|Matthew Henry's Concise Commentary|
9:24-34 As Christ's mercies are most valued by those who have felt the want of them, that have been blind, and now see; so the most powerful and lasting affections to Christ, arise from actual knowledge of him. In the work of grace in the soul, though we cannot tell when, and how, and by what steps the blessed change was wrought, yet we may take the comfort, if we can say, through grace, Whereas I was blind, now I see. I did live a worldly, sensual life, but, thanks be to God, it is now otherwise with me, Eph 5:8. The unbelief of those who enjoy the means of knowledge and conviction, is indeed marvellous. All who have felt the power and grace of the Lord Jesus, wonder at the wilfulness of others who reject him. He argues strongly against them, not only that Jesus was not a sinner, but that he was of God. We may each of us know by this, whether we are of God or not. What do we? What do we for God? What do we for our souls? What do we more than others?
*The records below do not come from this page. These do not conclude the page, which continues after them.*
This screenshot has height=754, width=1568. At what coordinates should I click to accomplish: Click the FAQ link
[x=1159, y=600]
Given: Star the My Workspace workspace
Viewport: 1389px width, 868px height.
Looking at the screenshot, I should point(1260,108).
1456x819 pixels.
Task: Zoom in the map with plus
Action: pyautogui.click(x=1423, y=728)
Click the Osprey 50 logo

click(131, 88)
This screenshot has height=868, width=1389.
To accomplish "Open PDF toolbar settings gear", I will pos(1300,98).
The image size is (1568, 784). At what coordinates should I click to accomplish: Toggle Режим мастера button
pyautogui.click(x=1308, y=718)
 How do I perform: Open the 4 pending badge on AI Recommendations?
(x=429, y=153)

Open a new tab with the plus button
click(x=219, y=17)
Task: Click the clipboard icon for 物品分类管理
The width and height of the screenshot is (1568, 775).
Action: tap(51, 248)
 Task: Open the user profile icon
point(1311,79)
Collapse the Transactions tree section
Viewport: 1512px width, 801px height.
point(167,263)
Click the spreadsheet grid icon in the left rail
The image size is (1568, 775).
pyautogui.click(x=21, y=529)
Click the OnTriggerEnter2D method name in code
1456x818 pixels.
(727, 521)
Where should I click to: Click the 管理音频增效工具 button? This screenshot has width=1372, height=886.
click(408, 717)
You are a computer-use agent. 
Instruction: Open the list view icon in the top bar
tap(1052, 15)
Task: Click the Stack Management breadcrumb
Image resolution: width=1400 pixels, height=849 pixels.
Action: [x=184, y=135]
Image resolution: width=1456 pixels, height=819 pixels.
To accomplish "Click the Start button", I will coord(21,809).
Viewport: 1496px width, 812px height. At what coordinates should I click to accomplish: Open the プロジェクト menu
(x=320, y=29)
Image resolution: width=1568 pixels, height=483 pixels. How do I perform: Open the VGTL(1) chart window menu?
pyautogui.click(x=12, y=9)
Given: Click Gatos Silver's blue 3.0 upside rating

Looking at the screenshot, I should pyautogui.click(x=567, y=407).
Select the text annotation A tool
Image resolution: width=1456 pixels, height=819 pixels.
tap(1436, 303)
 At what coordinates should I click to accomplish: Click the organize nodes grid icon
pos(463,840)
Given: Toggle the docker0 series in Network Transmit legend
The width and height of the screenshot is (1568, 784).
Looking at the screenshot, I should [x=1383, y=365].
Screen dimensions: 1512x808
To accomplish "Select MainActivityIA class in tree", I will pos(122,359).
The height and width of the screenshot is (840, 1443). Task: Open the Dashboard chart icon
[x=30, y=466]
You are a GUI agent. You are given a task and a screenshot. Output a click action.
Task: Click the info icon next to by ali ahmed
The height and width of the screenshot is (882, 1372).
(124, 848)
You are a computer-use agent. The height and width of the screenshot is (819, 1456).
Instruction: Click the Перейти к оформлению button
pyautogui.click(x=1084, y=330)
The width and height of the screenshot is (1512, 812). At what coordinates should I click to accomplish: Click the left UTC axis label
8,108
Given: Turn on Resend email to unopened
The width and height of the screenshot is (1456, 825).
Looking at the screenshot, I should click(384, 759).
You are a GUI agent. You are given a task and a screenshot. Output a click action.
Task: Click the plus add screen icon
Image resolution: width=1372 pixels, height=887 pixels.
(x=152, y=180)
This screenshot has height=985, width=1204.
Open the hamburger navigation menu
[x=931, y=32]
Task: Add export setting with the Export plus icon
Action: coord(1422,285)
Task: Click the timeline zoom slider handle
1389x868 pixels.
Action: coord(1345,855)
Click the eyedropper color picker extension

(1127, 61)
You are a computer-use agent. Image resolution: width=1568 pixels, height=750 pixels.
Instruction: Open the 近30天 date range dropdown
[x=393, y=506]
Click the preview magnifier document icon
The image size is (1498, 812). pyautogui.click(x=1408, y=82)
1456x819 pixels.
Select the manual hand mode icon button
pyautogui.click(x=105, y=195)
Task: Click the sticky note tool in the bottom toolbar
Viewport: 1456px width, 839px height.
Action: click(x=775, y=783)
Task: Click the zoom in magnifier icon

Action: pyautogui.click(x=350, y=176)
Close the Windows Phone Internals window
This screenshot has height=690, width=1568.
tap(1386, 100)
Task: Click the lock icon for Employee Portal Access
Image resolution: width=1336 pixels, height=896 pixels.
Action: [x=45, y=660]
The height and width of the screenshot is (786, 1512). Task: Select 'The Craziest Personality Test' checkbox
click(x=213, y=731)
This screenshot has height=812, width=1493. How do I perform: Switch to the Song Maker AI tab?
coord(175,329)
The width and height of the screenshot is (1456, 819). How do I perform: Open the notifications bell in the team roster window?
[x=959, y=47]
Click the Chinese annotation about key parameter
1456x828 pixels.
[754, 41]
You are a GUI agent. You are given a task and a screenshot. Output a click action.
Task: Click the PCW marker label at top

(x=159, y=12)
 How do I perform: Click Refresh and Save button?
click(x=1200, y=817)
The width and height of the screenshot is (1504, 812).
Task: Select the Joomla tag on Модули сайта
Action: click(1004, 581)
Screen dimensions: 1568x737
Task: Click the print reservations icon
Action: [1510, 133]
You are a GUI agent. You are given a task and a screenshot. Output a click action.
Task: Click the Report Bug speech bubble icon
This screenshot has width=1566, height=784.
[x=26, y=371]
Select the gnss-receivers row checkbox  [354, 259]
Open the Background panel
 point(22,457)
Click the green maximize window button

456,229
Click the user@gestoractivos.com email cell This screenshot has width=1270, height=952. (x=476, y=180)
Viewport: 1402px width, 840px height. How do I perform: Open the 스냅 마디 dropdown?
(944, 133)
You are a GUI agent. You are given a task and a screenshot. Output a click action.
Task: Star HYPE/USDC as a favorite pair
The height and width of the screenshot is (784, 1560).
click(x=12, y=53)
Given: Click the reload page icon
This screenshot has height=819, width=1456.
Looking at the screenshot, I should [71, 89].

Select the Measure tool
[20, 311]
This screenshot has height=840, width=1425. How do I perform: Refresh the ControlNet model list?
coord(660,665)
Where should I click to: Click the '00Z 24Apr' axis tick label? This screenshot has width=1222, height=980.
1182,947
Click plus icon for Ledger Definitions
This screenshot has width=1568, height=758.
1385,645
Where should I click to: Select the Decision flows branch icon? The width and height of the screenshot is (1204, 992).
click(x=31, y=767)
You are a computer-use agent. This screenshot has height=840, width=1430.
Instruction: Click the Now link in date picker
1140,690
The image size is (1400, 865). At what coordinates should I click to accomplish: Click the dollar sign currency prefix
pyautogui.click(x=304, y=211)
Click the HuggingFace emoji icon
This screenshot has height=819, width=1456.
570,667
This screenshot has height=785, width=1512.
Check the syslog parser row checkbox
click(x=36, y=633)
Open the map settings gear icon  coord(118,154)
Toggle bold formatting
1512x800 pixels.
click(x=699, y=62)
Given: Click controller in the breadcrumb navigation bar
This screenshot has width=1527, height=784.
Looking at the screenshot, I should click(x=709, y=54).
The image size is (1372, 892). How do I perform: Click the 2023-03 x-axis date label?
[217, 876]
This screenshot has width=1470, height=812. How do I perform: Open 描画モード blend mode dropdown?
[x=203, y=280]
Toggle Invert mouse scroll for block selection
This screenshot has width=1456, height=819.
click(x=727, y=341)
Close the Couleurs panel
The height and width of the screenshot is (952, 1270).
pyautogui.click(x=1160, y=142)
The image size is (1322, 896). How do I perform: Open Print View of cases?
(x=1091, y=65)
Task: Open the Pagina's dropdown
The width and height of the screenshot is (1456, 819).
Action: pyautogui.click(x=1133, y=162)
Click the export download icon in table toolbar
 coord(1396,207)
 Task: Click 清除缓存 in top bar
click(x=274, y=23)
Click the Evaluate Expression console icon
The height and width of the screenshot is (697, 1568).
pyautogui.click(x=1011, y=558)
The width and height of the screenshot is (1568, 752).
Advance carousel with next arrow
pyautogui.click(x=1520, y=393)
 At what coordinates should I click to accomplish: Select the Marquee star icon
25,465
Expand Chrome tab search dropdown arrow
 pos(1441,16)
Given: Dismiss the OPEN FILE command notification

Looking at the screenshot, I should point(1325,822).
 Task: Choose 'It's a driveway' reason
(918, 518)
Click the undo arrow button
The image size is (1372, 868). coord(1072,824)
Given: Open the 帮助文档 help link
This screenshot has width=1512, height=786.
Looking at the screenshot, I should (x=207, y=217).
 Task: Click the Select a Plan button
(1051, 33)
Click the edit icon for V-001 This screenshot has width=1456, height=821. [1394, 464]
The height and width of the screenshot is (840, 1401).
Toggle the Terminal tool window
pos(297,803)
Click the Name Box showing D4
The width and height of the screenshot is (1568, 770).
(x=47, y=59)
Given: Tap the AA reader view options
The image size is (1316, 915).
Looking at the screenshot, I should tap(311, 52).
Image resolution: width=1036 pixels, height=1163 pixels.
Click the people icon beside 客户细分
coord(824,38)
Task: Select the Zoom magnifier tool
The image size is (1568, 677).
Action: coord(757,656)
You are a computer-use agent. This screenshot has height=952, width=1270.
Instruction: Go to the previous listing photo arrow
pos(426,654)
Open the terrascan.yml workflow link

Verse 27. - He answered them, I told you already, and ye did not hear (the Italic Versions and the Vulgate here omit the negation, which De Wette says would be caster of comprehension; but as it stands, the sentence is equivalent to "you had no ears, you took no heed, if you had already listened to the simple facts"): wherefore would ye hear it again? You will pay no more heed now than then; or do ye want to transform it into a charge? There is another alternative, stated in either humble pleading or ironical retort, according as we interpret the καί. The next question is either,
(1) (Lutbardt) Would you also be his disciples, like the many multitudes who are shouting his praise? is that your bent? surely not! or
(2) it may mean, Is it possible that it is in your mind, not only to find out all about the how of this great miracle, but also to become his disciples? Neither of these interpretations is perfectly consistent with his taunt, "ye did not hear." Therefore
(3) (Bengel) the most natural meaning is, Would ye also, as well as myself, the poor beggar, become his disciples? (so Westcott, Moulton, and Lange). The poor man was roused, ironical, and ready, notwithstanding the threat of the great excommunication hanging over him, to announce his own discipleship to any extent and at any risk.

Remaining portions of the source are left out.